Right now I'm having anticipatory flash backs of standing at the counter of La Gloria Tortilleria, listening to the hum of the conveyor belts carrying golden disks of corn into the waiting warm ovens. The smiling senora behind the counter (whose name is unfortunately not flashing back) gives me a smile along with a stack of steaming tortillas. She quickly wraps them in brown paper and takes my 10 pesos in her plastic-gloved hand. I wrap my new treasure in my tortilla towel and stop to get my roasted chicken from Fannie right next door.
She takes a hot chicken covered is achiote seasoning and cuts it into pieces with her scissors. I always marvel how her little hands have the strength to cut through those chickens and their bones like she's cutting construction paper. After exchanging happy "Como estas?" Fannie also bags rice, beans, slaw and some hot sauce with my charcoal roasted chicken. She knows I prefer an extra bag of rice instead of the spaghetti they usually put in the bag and makes the substitution without me having to ask. That is what I call service! All I need next is an avocado from the little Mayan lady who sets up her card table of assorted produce under a tree and a tarp on the other side of the road. Now this is one stop shopping Mexico style.

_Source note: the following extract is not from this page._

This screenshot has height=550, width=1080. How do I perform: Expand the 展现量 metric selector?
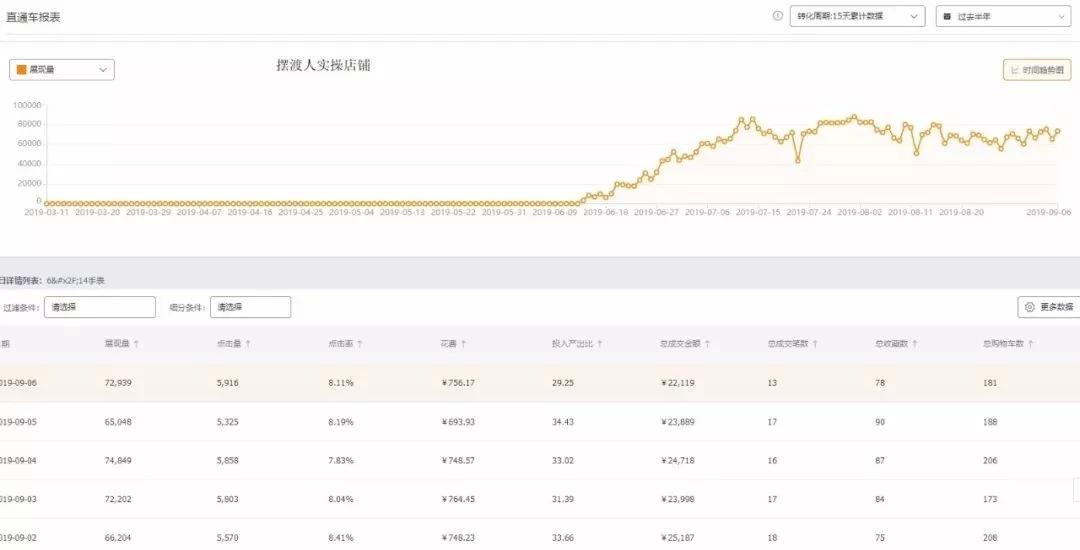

I can hardly wait 10 more days till I return to shopping in Mexico. It has it's pros and cons. But right now all I can seem to think about are the charms of buying venduras (vegetables) from Jelmy, who always makes sure I pick good pieces and tucks a gift of some kind of fruit in my bag. Or Raphael, a couple stalls away, who always has the best selection of produce in the mercado. Oh and how could I forget the fresh squeezed orange juice from Martivino. Grocery shopping in Mexico is an emotional experience of textures, tastes, smells and smiles. It somehow makes pushing a cart at Super Walmart seem so hollow and mundane. Sometimes less is truly more.